**Your objective**
Nothing but the text belongs in the answer: the listing below, copied exactly, without pictures.

**Data to examine**
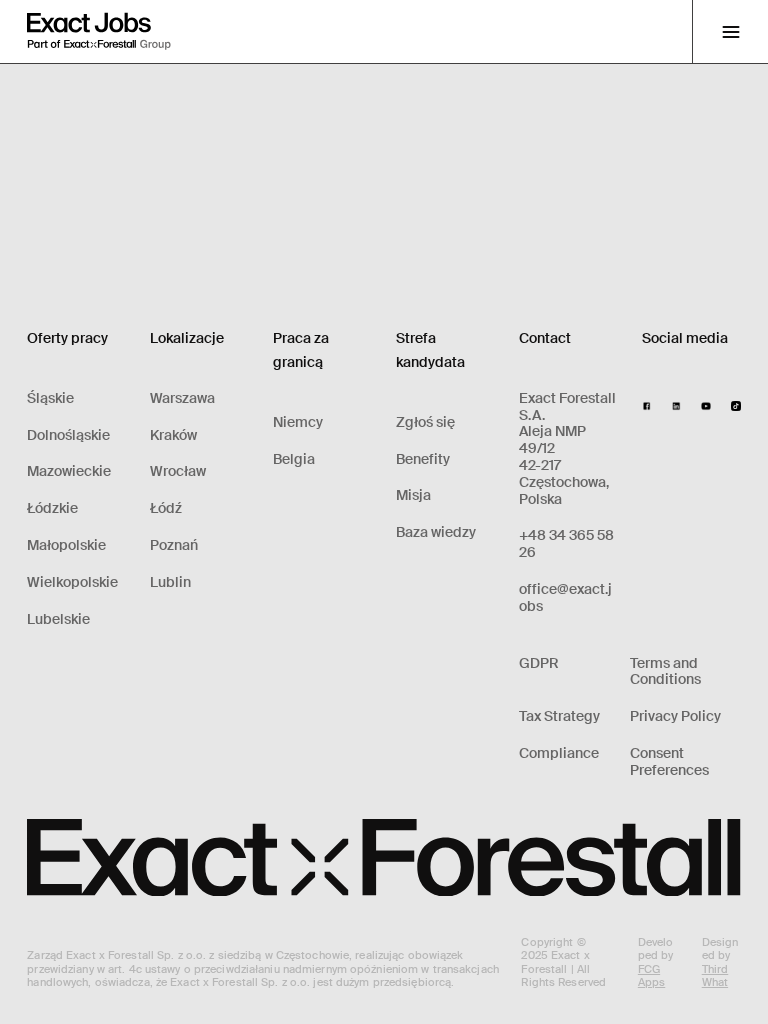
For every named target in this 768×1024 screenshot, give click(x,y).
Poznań (174, 545)
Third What (715, 975)
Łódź (166, 508)
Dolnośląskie (68, 435)
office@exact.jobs (565, 598)
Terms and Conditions (665, 672)
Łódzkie (52, 508)
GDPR (539, 663)
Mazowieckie (69, 471)
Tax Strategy (559, 716)
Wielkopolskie (72, 582)
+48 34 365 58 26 (566, 544)
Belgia (294, 459)
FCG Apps (651, 975)
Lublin (170, 582)
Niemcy (298, 422)
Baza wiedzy (436, 532)
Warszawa (182, 398)
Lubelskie (58, 619)
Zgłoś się (425, 422)
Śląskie (50, 398)
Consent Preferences (669, 762)
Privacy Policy (675, 716)
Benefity (423, 459)
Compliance (559, 753)
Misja (413, 495)
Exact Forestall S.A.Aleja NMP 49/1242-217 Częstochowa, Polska (567, 449)
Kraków (173, 435)
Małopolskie (66, 545)
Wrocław (178, 471)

**Expected answer**
For every named target in this 768×1024 screenshot, give click(x,y).
Poznań (174, 545)
Third What (715, 975)
Łódź (166, 508)
Dolnośląskie (68, 435)
office@exact.jobs (565, 598)
Terms and Conditions (665, 672)
Łódzkie (52, 508)
GDPR (539, 663)
Mazowieckie (69, 471)
Tax Strategy (559, 716)
Wielkopolskie (72, 582)
+48 34 365 58 26 (566, 544)
Belgia (294, 459)
FCG Apps (651, 975)
Lublin (170, 582)
Niemcy (298, 422)
Baza wiedzy (436, 532)
Warszawa (182, 398)
Lubelskie (58, 619)
Zgłoś się (425, 422)
Śląskie (50, 398)
Consent Preferences (669, 762)
Privacy Policy (675, 716)
Benefity (423, 459)
Compliance (559, 753)
Misja (413, 495)
Exact Forestall S.A.Aleja NMP 49/1242-217 Częstochowa, Polska (567, 449)
Kraków (173, 435)
Małopolskie (66, 545)
Wrocław (178, 471)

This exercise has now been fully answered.